» WHAT IS NEEDED
An exact transcription of all the data is the expected reply.

» Stored items
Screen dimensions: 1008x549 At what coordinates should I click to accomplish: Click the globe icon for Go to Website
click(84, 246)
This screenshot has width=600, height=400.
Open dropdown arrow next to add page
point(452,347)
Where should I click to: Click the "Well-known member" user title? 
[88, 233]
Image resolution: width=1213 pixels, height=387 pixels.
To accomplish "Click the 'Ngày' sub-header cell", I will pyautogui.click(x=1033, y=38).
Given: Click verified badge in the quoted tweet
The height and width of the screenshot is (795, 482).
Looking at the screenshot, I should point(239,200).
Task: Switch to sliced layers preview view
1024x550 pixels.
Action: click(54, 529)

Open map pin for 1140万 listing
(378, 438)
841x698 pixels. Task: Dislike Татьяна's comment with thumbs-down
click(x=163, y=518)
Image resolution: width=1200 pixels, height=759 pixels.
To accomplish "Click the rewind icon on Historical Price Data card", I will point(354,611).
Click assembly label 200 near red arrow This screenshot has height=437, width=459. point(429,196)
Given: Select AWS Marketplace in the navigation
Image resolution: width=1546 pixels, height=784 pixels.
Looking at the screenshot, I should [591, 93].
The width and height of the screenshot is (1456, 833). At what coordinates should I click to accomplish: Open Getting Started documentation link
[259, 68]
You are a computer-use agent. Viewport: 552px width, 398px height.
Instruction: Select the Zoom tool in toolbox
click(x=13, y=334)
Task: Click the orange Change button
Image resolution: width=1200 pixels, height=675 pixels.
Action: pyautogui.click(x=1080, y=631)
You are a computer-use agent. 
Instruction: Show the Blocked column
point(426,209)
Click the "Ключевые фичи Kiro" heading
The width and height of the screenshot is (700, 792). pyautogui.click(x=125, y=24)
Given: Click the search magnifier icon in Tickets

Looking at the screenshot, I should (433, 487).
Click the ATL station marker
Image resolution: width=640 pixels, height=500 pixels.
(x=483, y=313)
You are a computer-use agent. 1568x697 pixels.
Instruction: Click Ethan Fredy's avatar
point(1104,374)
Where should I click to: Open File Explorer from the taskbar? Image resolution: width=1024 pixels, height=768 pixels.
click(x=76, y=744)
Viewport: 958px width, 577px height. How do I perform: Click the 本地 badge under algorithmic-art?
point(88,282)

» WRITTEN SOLUTION
Screen dimensions: 1008x549 At what coordinates should I click to accomplish: Click the globe icon for Go to Website
click(84, 246)
This screenshot has width=600, height=400.
Open dropdown arrow next to add page
point(452,347)
Where should I click to: Click the "Well-known member" user title? 
[88, 233]
Image resolution: width=1213 pixels, height=387 pixels.
To accomplish "Click the 'Ngày' sub-header cell", I will pyautogui.click(x=1033, y=38).
Given: Click verified badge in the quoted tweet
The height and width of the screenshot is (795, 482).
Looking at the screenshot, I should point(239,200).
Task: Switch to sliced layers preview view
1024x550 pixels.
Action: click(54, 529)

Open map pin for 1140万 listing
(378, 438)
841x698 pixels. Task: Dislike Татьяна's comment with thumbs-down
click(x=163, y=518)
Image resolution: width=1200 pixels, height=759 pixels.
To accomplish "Click the rewind icon on Historical Price Data card", I will point(354,611).
Click assembly label 200 near red arrow This screenshot has height=437, width=459. point(429,196)
Given: Select AWS Marketplace in the navigation
Image resolution: width=1546 pixels, height=784 pixels.
Looking at the screenshot, I should [591, 93].
The width and height of the screenshot is (1456, 833). At what coordinates should I click to accomplish: Open Getting Started documentation link
[259, 68]
You are a computer-use agent. Viewport: 552px width, 398px height.
Instruction: Select the Zoom tool in toolbox
click(x=13, y=334)
Task: Click the orange Change button
Image resolution: width=1200 pixels, height=675 pixels.
Action: pyautogui.click(x=1080, y=631)
You are a computer-use agent. 
Instruction: Show the Blocked column
point(426,209)
Click the "Ключевые фичи Kiro" heading
The width and height of the screenshot is (700, 792). pyautogui.click(x=125, y=24)
Given: Click the search magnifier icon in Tickets

Looking at the screenshot, I should (433, 487).
Click the ATL station marker
Image resolution: width=640 pixels, height=500 pixels.
(x=483, y=313)
You are a computer-use agent. 1568x697 pixels.
Instruction: Click Ethan Fredy's avatar
point(1104,374)
Where should I click to: Open File Explorer from the taskbar? Image resolution: width=1024 pixels, height=768 pixels.
click(x=76, y=744)
Viewport: 958px width, 577px height. How do I perform: Click the 本地 badge under algorithmic-art?
point(88,282)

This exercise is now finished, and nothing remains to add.